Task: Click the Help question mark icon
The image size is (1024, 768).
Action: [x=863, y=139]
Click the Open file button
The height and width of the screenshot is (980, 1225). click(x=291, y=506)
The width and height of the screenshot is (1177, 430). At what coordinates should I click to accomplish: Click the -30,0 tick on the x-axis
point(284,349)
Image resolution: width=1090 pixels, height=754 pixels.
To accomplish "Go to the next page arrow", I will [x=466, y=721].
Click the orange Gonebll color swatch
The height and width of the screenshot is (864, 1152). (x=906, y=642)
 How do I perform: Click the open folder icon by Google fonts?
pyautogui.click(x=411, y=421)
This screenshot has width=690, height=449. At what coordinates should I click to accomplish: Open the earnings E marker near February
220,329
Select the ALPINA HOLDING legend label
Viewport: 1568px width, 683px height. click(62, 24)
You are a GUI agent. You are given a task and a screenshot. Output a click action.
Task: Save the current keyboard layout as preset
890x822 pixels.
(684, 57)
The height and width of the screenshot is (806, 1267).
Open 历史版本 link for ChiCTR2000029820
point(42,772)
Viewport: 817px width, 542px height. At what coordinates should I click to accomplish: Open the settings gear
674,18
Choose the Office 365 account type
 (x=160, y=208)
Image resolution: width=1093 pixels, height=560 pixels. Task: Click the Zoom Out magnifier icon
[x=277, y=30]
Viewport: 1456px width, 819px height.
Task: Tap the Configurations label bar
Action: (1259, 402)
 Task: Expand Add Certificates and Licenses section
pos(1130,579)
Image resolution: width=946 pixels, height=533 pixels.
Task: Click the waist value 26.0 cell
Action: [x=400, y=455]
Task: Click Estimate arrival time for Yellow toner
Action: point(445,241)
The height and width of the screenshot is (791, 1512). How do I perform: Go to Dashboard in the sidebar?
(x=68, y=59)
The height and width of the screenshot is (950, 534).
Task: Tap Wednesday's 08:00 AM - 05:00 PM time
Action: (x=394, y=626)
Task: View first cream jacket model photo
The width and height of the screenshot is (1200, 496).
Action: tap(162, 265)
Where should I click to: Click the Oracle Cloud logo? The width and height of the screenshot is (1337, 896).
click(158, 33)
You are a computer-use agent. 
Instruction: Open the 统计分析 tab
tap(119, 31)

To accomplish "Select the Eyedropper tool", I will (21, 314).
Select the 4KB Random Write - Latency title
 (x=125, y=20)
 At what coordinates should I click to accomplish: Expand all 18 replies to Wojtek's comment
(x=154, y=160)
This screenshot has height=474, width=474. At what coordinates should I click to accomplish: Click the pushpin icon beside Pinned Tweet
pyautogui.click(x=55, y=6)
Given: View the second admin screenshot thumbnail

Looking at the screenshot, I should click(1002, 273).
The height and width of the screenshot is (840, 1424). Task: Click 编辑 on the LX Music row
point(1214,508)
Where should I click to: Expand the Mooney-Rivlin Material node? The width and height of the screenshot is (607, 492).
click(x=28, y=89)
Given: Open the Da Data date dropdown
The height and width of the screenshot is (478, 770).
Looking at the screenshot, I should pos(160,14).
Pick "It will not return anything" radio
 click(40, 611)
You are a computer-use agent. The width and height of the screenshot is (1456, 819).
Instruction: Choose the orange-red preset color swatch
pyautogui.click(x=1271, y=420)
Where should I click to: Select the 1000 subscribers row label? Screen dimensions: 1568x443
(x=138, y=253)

* [Work required]
From the first line to the last, repeat the records exactly.

* [Answer to this exercise]
Task: Click the Help question mark icon
The image size is (1024, 768).
Action: [x=863, y=139]
Click the Open file button
The height and width of the screenshot is (980, 1225). click(x=291, y=506)
The width and height of the screenshot is (1177, 430). At what coordinates should I click to accomplish: Click the -30,0 tick on the x-axis
point(284,349)
Image resolution: width=1090 pixels, height=754 pixels.
To accomplish "Go to the next page arrow", I will [x=466, y=721].
Click the orange Gonebll color swatch
The height and width of the screenshot is (864, 1152). (x=906, y=642)
 How do I perform: Click the open folder icon by Google fonts?
pyautogui.click(x=411, y=421)
This screenshot has width=690, height=449. At what coordinates should I click to accomplish: Open the earnings E marker near February
220,329
Select the ALPINA HOLDING legend label
Viewport: 1568px width, 683px height. click(62, 24)
You are a GUI agent. You are given a task and a screenshot. Output a click action.
Task: Save the current keyboard layout as preset
890x822 pixels.
(684, 57)
The height and width of the screenshot is (806, 1267).
Open 历史版本 link for ChiCTR2000029820
point(42,772)
Viewport: 817px width, 542px height. At what coordinates should I click to accomplish: Open the settings gear
674,18
Choose the Office 365 account type
 (x=160, y=208)
Image resolution: width=1093 pixels, height=560 pixels. Task: Click the Zoom Out magnifier icon
[x=277, y=30]
Viewport: 1456px width, 819px height.
Task: Tap the Configurations label bar
Action: (1259, 402)
 Task: Expand Add Certificates and Licenses section
pos(1130,579)
Image resolution: width=946 pixels, height=533 pixels.
Task: Click the waist value 26.0 cell
Action: [x=400, y=455]
Task: Click Estimate arrival time for Yellow toner
Action: point(445,241)
The height and width of the screenshot is (791, 1512). How do I perform: Go to Dashboard in the sidebar?
(x=68, y=59)
The height and width of the screenshot is (950, 534).
Task: Tap Wednesday's 08:00 AM - 05:00 PM time
Action: (x=394, y=626)
Task: View first cream jacket model photo
The width and height of the screenshot is (1200, 496).
Action: tap(162, 265)
Where should I click to: Click the Oracle Cloud logo? The width and height of the screenshot is (1337, 896).
click(158, 33)
You are a computer-use agent. 
Instruction: Open the 统计分析 tab
tap(119, 31)

To accomplish "Select the Eyedropper tool", I will (21, 314).
Select the 4KB Random Write - Latency title
 (x=125, y=20)
 At what coordinates should I click to accomplish: Expand all 18 replies to Wojtek's comment
(x=154, y=160)
This screenshot has height=474, width=474. At what coordinates should I click to accomplish: Click the pushpin icon beside Pinned Tweet
pyautogui.click(x=55, y=6)
Given: View the second admin screenshot thumbnail

Looking at the screenshot, I should click(1002, 273).
The height and width of the screenshot is (840, 1424). Task: Click 编辑 on the LX Music row
point(1214,508)
Where should I click to: Expand the Mooney-Rivlin Material node? The width and height of the screenshot is (607, 492).
click(x=28, y=89)
Given: Open the Da Data date dropdown
The height and width of the screenshot is (478, 770).
Looking at the screenshot, I should pos(160,14).
Pick "It will not return anything" radio
 click(40, 611)
You are a computer-use agent. The width and height of the screenshot is (1456, 819).
Instruction: Choose the orange-red preset color swatch
pyautogui.click(x=1271, y=420)
Where should I click to: Select the 1000 subscribers row label? Screen dimensions: 1568x443
(x=138, y=253)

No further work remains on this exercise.